The current situation is fully satisfying the e-cigarette users. However, the proposal for the updated Tobacco Product Directive would impose a limit of 2 mg per cartridge, or 4 mg/ml for e-liquids. For a pharmacologist, this means that those concentrations would not allow smokers to obtain sufficient blood nicotine levels to reverse the effects of withdrawal, and means that smokers would have to continue smoking in order to obtain the nicotine they need, due to their dependence on nicotine.
Yet, the main interest of the e-cigarette is that it allows the user (called a vaper) to rapidly quit smoking, as testified on the numerous internet forums they have created (which is a new phenomenon never seen before among smokers). In these forums, vapers use a signature that very often includes the number of cigarettes they have not smoked since they started to use an e-cigarette. Considering that what kills in tobacco smoke is not nicotine, which sustains dependence but does not cause harm, but the more than 7,000 other substances, including carbon monoxide and oxidant gases, which are harmful for the cardiovascular system, and cancer causing substances, using an e-cigarette allows the user to avoid all these deadly substances at once, but the nicotine they need to reduce their withdrawal symptoms.
It would be damageable, because of a too stringent regulation, to stop this phenomenon which could lead to the vision expressed by Michael Russell in 1991, a pioneer in tobacco dependence research: ‘It is not so much the efficacy of new nicotine delivery systems as temporary aids to cessation, but their potential as long-term alternatives to tobacco that makes the virtual elimination of tobacco a realistic future target. … Such products should be actively promoted on the open market to compete with tobacco products. They will need health authority endorsement, tax advantages and support from anti-smoking movement if tobacco use is to be gradually phased out altogether.’

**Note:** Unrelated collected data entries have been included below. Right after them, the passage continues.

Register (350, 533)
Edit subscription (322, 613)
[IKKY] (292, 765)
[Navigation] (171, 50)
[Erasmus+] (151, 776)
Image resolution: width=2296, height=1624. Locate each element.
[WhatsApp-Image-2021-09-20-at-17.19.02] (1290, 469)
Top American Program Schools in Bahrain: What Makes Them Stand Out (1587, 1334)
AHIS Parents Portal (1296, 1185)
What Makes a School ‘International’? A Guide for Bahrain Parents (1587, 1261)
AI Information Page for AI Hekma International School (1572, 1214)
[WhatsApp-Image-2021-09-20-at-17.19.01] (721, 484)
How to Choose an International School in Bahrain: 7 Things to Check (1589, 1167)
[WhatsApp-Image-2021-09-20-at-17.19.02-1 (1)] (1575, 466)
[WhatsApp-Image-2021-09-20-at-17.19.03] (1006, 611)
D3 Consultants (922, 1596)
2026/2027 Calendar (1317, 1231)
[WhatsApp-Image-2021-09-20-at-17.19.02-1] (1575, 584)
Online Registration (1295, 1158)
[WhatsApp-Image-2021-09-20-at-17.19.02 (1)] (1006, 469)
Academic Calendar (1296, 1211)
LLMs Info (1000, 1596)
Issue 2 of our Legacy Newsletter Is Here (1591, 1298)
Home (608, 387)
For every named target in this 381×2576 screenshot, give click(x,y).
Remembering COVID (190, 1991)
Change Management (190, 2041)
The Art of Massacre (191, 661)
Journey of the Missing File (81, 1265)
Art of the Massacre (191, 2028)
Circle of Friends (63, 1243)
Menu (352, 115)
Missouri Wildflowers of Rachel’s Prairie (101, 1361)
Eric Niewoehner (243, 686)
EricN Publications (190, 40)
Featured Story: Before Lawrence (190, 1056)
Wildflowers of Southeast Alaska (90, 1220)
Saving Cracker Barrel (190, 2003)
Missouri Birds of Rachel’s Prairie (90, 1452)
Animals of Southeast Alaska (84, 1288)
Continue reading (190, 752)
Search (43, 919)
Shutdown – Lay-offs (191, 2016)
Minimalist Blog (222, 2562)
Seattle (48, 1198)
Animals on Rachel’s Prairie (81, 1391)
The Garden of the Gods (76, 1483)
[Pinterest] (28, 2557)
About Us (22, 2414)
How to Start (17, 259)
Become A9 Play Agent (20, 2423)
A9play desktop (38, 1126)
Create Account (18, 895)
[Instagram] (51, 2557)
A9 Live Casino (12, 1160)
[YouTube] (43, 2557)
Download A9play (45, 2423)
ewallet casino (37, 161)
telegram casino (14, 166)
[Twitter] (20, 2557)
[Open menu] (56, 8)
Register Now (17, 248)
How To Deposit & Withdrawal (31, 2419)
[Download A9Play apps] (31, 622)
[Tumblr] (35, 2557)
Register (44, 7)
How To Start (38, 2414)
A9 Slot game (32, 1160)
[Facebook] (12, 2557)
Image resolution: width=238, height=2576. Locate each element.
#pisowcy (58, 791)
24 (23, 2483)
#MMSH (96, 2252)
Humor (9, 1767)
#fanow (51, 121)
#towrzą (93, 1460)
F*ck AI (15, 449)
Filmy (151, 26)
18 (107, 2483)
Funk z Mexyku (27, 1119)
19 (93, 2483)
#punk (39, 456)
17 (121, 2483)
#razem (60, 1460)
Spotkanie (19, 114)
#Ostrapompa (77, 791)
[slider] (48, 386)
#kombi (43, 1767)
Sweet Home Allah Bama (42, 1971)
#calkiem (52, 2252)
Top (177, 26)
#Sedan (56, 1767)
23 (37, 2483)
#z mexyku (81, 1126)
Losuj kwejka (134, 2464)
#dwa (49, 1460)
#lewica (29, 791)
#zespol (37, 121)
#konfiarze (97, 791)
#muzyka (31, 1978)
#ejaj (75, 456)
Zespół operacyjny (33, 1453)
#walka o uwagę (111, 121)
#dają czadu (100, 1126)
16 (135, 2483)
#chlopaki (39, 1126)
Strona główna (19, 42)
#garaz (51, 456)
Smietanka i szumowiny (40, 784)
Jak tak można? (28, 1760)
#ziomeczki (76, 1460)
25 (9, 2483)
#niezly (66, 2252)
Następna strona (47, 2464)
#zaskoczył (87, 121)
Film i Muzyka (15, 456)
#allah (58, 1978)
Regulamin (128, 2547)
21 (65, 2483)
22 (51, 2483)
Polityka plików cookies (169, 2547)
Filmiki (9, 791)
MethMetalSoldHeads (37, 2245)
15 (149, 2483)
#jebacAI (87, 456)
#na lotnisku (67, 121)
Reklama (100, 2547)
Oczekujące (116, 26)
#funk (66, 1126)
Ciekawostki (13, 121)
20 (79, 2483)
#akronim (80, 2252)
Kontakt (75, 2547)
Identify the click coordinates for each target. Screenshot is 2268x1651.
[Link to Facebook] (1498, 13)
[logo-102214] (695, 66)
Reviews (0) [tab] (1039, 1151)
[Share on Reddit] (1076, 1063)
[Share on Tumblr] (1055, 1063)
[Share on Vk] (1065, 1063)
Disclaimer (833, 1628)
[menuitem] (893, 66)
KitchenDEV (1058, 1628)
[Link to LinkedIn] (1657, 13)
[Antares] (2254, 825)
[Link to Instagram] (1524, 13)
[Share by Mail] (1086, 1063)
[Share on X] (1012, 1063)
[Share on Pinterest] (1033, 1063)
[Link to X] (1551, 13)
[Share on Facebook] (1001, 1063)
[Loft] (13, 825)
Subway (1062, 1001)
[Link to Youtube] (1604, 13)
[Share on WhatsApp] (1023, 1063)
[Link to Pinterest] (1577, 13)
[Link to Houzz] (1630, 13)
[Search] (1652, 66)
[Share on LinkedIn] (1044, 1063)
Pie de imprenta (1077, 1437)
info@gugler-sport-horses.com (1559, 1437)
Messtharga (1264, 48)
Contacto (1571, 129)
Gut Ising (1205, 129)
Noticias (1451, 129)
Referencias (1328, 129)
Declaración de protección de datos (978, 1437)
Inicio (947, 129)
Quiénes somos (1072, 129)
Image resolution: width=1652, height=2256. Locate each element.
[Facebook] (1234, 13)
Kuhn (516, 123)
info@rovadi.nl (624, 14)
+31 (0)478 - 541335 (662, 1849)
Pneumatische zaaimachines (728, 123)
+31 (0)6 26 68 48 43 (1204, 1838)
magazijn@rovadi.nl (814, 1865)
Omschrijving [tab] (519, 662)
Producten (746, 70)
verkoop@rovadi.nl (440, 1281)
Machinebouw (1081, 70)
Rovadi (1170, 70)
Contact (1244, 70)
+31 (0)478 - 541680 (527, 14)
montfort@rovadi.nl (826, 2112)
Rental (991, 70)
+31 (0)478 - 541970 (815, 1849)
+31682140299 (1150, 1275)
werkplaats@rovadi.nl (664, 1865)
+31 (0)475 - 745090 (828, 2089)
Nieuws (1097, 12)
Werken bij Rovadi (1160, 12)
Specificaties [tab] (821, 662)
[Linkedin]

Since the Environment, Public Health and Food Safety Committee is supposed to meet shortly to discuss the new Tobacco Products Directive, I would be pleased to provide you with more detailed information, and would welcome the opportunity to discuss these issues with you in person. Meanwhile, I hope you will be able to consider these suggestions, and confirm your support.
Yours sincerely,
Jacques Le Houezec, PhD
Consultant in Public Health, Tobacco dependence
Honorary Lecturer, UK Centre for Tobacco Control Studies, University of Nottingham, England.